The data is displayed together with images of the corresponding foods and pull-down menus that allow the user to refine their descriptions — selecting, for instance, precise quantities of food. But those refinements can also be made verbally.
A user who begins by saying, “For breakfast, I had a bowl of oatmeal, bananas, and a glass of orange juice” can then make the amendment, “I had half a banana,” and the system will update the data it displays about bananas while leaving the rest unchanged.
“What [the Tufts nutritionists] have experienced is that the apps that were out there to help people try to log meals tended to be a little tedious, and therefore people didn’t keep up with them,” says James Glass, a senior researcher.
“So they were looking for ways that were accurate and easy to input information.”
The first author on the new paper is Mandy Korpusik, an MIT graduate student in electrical engineering and computer science. She’s joined by Glass, who’s her thesis advisor; her fellow graduate student Michael Price; and by Calvin Huang, an undergraduate researcher in Glass’s group.
In the paper, the researchers report the results of experiments with a speech-recognition system that they developed specifically to handle food-related terminology.

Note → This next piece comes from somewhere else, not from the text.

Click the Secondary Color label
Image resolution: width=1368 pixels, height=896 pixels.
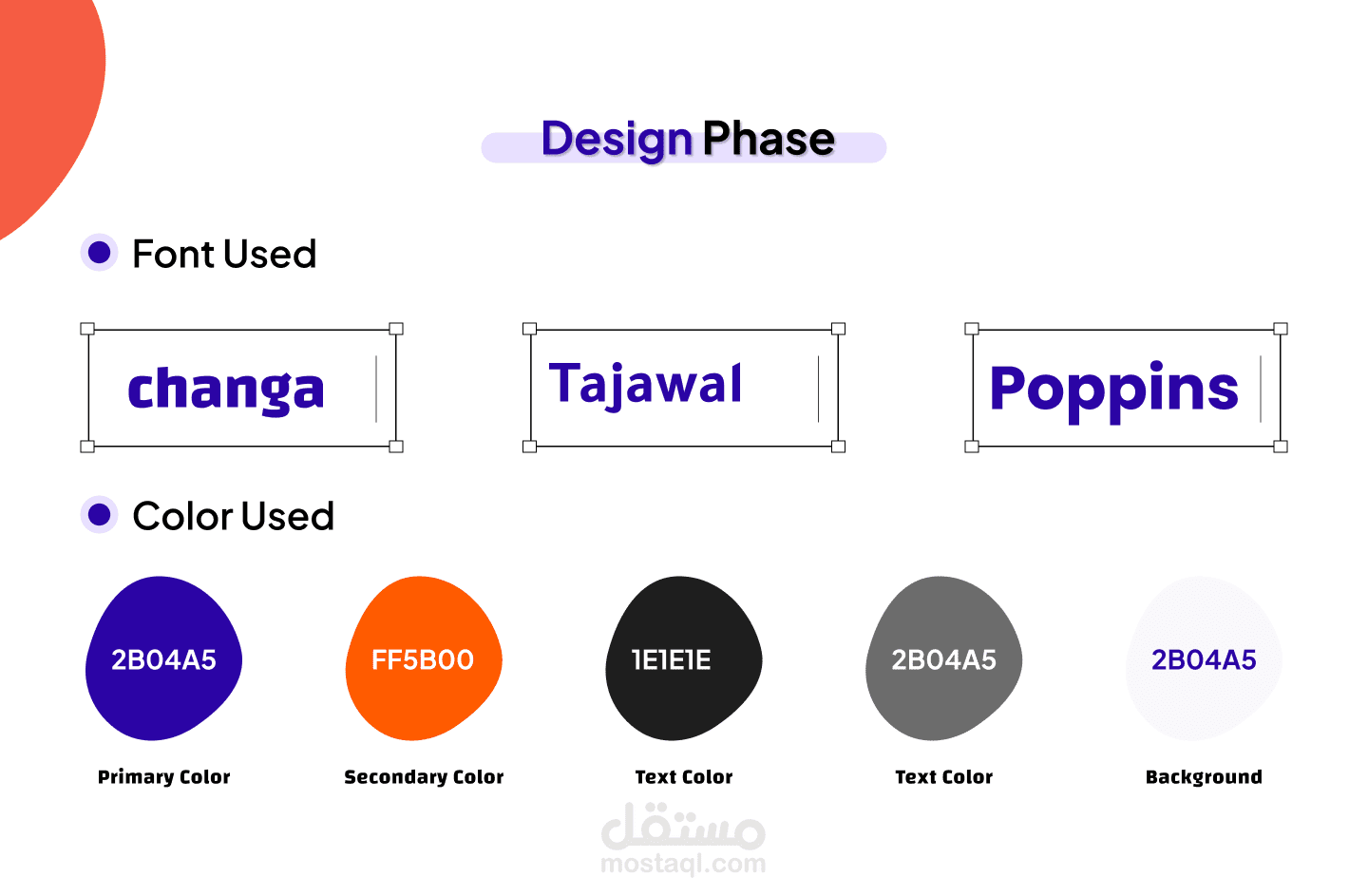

However, that wasn’t the main focus of their work as the online demo of their meal-logging system instead uses Google’s free speech-recognition app.
Their research concentrated on two other problems. One is identifying words’ functional role: The system needs to recognize that if the user records the phrase “bowl of oatmeal,” nutritional information on oatmeal is pertinent, but if the phrase is “oatmeal cookie,” it’s not.
The other problem is reconciling the user’s phrasing with the entries in the USDA database. For instance, the USDA data on oatmeal is recorded under the heading “oats”; the word “oatmeal” shows up nowhere in the entry.
To address the first problem, the researchers used machine learning.
Through the Amazon Mechanical Turk crowdsourcing platform, they recruited workers who simply described what they’d eaten at recent meals. They then labeled the pertinent words in the description as names of foods, quantities, brand names, or modifiers of the food names.
In “bowl of oatmeal,” “bowl” is a quantity and “oatmeal” is a food, but in “oatmeal cookie,” oatmeal is a modifier.
Once they had roughly 10,000 labeled meal descriptions, the researchers used machine-learning algorithms to find patterns in the syntactic relationships between words that would identify their functional roles.
Researchers then used an open-source database called Freebase to translate between users’ descriptions and the labels in the USDA database. The database itself, has entries on more than 8,000 common food items, many of which include synonyms.
Where synonyms were lacking, they again recruited Mechanical Turk workers to supply them.
The version of the system presented at the conference is intended chiefly to demonstrate the viability of its approach to natural-language processing. The system reports calorie counts but doesn’t yet total them automatically.
A version that does is in the works, however, and when it’s complete, the Tufts researchers plan to conduct a user study to determine whether it indeed makes nutrition logging easier.